Pyruvate Kinase Deficiency (PKD) is an autosomal recessive trait which means both parents of an affected (homozygous) dog must be carriers (heterozygous) for the disorder. Heterozygous dogs are usually asymptomatic, and it may be difficult to detect clinical signs of the condition in inactive homozygous dogs. It is therefore useful to test for the presence of the mutation before breeding.



PRA-prcd - Progressive Retinal Atrophy

Progressive Rod-cone degeneration, or PRA-prcd, is a form of Progressive retinal Atrophy (PRA) in which the cells in the retina of a dog degenerate and die.
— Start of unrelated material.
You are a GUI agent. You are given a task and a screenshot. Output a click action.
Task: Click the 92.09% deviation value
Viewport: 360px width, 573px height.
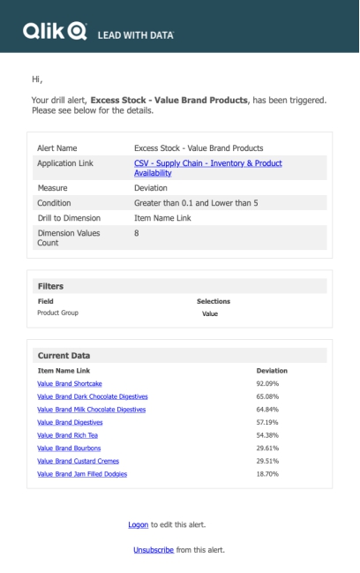tap(267, 384)
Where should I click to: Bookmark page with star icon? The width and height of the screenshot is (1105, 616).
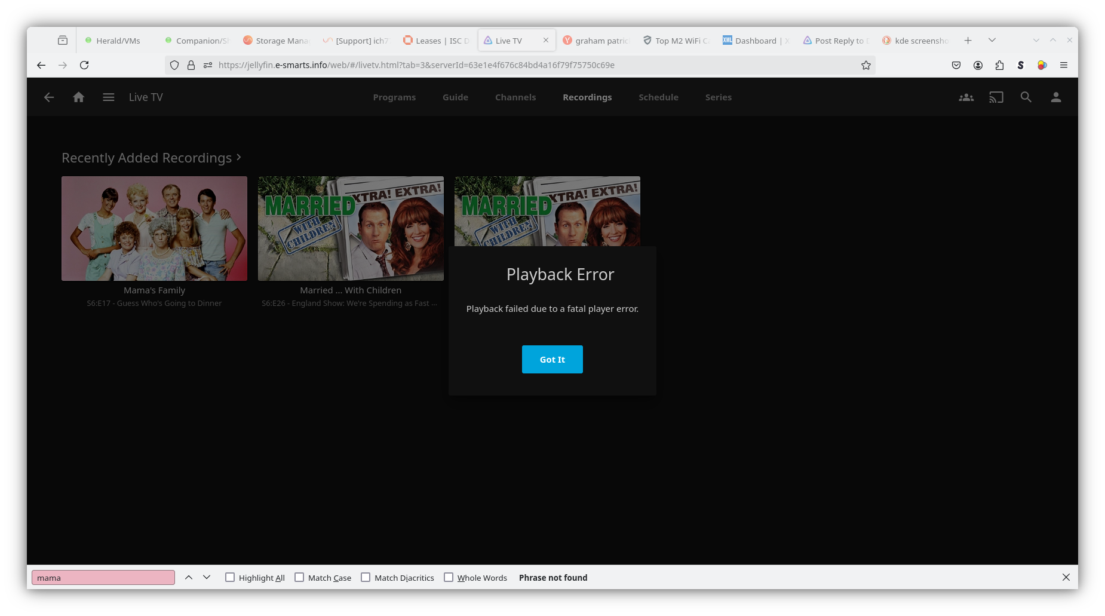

PRA is the dog equivalent of retinitis pigmentosa in humans. Most affected dogs will not show signs of vision loss until 3-5 years of age. Complete blindness can occur in older dogs. Progressive Rod-Cone Degeneration is a form of PRA known to affect over 40 different breeds.

 

The retina is a membrane located in the back of the eye that contains two types of cells known as photoreceptors. These cells take light coming into the eyes and relay it back to the brain as electrical impulses. These impulses are interpreted by the brain as vision. In dogs suffering from PRA-prcd, the photoreceptors begin to degenerate, causing an inability to interpret changes in light resulting in loss of vision. Rod cells, which are normally function in low-light, begin to degenerate first, leading to night-blindness. The cone cells, which normally function in bright-light or daytime conditions, will deteriorate next. This often leads to complete blindness over time.

 

PRA-prcd is inherited as an autosomal recessive disorder. A dog must have two copies of the mutated gene to be affected by PRA. A dog can have one copy of the mutation and not experience any symptoms of the disease. Dogs with one copy of the mutation are known as carriers, meaning that they can pass on the mutation to potential offspring. If they breed with another carrier, there is a 25% chance that the offspring can inherit one copy of the mutated gene from each parent, and be affected by the disease.